Caerphilly District Miners’ Hospital (Ysbyty'r Glowyr Caerffili) was a community hospital in Caerphilly, Wales which was commissioned to provide healthcare to the miners, who worked in the local pits, and their families. It closed and was converted to a community centre in 2011.

==History==
The hospital was established in a private house known as "The Beeches" which was acquired from Frederick Piggott, a mining contractor. It was commissioned to provide healthcare to the miners, who worked in the local pits, and their families. Miners paid weekly subscriptions of 2.5 pence to the hospital to raise the £30,000 needed. The hospital received its first patient on 2 July 1923. In the 1940s the hospital broadened its services to the whole community rather than just miners and their families. In 1945 the Hospital Board acquired Redbrook House, another large property, and converted it into a nurses' home. The hospital joined the National Health Service in 1948.

It had a consultant-led birth centre which was, despite protests, changed to a midwife-led birth centre.
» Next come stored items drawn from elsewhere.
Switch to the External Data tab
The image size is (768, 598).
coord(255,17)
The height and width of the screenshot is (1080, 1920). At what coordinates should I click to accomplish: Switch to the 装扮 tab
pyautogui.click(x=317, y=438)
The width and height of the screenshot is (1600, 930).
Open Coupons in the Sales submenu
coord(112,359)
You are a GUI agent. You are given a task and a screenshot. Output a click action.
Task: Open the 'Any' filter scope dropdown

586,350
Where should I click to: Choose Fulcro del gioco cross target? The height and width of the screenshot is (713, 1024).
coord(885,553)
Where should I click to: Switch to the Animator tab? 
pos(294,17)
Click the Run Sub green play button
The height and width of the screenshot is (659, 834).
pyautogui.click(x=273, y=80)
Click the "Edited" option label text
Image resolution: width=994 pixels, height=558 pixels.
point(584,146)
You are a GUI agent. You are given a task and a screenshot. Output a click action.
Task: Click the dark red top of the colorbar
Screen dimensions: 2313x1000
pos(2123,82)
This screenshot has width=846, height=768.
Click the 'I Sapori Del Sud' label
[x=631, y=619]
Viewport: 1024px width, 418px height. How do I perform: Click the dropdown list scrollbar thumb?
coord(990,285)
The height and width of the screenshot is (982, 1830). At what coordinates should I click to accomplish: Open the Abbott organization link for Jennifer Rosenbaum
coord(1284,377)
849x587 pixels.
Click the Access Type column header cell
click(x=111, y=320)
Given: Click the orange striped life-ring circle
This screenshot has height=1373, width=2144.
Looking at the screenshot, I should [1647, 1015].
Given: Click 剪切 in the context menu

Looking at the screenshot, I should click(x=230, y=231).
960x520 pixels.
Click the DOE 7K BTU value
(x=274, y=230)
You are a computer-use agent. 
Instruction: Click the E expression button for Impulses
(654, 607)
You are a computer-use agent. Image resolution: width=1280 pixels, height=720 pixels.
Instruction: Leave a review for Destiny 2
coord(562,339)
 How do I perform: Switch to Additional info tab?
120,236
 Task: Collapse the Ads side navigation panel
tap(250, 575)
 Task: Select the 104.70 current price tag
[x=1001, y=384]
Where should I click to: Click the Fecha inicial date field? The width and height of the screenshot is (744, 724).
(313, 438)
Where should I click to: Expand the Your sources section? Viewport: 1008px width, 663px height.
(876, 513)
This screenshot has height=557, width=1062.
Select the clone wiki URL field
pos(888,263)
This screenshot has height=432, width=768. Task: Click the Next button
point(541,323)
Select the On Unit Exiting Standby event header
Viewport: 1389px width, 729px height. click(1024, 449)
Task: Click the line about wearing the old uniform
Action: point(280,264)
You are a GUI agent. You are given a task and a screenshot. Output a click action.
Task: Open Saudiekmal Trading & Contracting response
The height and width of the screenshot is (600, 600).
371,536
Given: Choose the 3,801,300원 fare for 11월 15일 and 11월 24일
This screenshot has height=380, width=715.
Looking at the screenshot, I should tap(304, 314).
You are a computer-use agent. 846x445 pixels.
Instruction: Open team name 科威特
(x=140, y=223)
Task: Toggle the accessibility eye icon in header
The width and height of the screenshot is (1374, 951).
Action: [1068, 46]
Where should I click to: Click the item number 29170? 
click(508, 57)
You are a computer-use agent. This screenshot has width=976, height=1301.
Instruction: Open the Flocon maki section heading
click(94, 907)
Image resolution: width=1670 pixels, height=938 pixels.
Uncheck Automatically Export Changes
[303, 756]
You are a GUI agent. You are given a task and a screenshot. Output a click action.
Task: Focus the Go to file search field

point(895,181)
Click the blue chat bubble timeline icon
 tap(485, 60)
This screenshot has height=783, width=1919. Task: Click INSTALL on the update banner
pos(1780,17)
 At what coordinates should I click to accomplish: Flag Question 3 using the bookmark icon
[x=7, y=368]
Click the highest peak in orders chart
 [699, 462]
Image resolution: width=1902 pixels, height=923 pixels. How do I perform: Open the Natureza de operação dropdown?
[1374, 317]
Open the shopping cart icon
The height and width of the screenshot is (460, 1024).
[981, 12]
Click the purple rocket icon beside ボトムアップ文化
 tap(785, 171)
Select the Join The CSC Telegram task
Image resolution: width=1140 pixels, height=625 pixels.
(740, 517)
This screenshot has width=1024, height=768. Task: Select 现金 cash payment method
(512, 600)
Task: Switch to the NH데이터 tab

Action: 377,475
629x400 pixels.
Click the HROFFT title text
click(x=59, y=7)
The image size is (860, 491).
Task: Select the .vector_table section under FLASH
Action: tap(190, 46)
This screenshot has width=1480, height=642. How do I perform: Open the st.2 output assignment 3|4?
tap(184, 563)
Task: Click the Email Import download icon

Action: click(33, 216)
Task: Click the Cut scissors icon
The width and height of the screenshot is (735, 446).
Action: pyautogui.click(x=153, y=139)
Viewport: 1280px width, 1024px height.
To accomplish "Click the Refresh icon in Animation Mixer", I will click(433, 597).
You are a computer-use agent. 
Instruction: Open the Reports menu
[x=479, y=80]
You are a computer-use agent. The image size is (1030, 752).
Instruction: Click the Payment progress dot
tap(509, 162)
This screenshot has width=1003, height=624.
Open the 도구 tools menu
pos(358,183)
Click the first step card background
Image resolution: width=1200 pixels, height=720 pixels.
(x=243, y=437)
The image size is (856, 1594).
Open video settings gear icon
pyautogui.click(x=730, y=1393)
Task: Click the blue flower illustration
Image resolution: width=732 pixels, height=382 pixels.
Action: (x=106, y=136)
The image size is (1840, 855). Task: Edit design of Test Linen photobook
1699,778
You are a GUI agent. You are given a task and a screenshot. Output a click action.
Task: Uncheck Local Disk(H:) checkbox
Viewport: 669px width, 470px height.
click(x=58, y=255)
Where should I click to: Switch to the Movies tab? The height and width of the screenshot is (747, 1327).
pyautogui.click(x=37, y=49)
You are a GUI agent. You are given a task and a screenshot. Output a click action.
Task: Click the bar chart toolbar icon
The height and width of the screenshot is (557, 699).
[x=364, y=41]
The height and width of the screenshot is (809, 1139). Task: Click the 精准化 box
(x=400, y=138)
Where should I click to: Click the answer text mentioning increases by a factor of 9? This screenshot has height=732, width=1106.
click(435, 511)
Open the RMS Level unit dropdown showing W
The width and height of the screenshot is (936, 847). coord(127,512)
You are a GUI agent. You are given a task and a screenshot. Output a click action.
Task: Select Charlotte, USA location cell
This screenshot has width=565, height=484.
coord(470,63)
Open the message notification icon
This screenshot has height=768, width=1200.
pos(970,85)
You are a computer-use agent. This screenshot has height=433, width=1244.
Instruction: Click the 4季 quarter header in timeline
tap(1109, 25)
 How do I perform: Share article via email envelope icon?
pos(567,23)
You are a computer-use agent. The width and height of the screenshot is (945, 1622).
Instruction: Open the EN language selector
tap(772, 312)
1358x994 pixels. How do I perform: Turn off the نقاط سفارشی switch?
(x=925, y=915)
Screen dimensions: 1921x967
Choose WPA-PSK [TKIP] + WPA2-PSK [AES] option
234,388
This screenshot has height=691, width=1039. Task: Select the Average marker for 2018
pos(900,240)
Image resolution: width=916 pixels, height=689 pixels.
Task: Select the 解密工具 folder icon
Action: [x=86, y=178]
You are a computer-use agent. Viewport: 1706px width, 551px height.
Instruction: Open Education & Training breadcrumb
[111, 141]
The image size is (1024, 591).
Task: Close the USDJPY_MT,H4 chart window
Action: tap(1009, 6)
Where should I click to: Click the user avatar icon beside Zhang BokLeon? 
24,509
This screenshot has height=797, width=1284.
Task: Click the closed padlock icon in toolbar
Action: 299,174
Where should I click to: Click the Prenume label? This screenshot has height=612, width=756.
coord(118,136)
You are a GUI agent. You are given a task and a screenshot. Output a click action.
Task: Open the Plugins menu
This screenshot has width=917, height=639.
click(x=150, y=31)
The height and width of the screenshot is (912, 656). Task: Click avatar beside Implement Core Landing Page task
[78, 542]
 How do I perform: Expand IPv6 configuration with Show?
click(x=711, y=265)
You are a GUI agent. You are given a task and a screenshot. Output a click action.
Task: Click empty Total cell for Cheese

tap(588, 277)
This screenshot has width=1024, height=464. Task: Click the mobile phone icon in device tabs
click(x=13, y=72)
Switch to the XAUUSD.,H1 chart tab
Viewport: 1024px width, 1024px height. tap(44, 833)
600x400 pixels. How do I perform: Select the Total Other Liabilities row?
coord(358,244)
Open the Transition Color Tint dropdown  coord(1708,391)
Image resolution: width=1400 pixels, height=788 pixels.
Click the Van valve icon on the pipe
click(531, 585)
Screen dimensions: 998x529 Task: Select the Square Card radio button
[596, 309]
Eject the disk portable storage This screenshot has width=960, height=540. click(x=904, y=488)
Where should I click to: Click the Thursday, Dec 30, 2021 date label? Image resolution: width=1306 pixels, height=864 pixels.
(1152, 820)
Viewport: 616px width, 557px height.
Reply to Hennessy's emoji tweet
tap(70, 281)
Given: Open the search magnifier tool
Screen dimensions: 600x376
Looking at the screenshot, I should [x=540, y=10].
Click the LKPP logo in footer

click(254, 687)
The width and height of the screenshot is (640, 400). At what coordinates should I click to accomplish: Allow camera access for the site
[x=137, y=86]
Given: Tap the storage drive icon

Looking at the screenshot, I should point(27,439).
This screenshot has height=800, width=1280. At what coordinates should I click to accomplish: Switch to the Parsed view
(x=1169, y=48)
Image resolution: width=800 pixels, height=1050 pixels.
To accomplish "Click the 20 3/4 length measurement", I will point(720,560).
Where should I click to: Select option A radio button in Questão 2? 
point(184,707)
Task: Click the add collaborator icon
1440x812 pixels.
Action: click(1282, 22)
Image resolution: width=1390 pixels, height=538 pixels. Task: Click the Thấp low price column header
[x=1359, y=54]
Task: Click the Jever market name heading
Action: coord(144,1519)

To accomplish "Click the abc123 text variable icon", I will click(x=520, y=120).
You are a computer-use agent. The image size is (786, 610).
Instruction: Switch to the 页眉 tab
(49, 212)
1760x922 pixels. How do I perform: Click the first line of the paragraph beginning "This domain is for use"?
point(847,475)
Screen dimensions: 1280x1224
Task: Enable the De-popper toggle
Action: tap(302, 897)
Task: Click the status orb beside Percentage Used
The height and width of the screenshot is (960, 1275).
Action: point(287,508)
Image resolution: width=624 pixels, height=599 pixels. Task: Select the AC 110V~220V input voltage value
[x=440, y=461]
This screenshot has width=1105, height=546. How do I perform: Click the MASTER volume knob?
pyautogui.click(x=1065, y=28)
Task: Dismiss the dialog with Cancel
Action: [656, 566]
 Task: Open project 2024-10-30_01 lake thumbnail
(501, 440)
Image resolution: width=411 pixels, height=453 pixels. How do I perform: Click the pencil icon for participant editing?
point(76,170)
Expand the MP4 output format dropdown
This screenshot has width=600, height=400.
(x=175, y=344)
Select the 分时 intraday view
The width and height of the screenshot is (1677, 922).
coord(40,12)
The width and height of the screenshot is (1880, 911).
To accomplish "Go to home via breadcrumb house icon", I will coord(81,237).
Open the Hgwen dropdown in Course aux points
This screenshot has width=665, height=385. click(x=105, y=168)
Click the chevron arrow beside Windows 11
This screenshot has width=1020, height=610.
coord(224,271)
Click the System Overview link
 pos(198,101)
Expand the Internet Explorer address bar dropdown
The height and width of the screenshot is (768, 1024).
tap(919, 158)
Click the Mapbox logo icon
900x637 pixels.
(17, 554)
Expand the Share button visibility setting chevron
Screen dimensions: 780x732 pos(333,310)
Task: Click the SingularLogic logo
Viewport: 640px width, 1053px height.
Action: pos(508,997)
The location of the hospital meant it was only able to treat part of the local population, preventing the full integration of services.

The Welsh Government approved changes to hospital facilities in March 2000. After services transferred to Ysbyty Ystrad Fawr at Ystrad Mynach, Caerphilly District Miners Hospital closed in November 2011. The site was subsequently redeveloped for housing and the main hospital building converted into a community centre.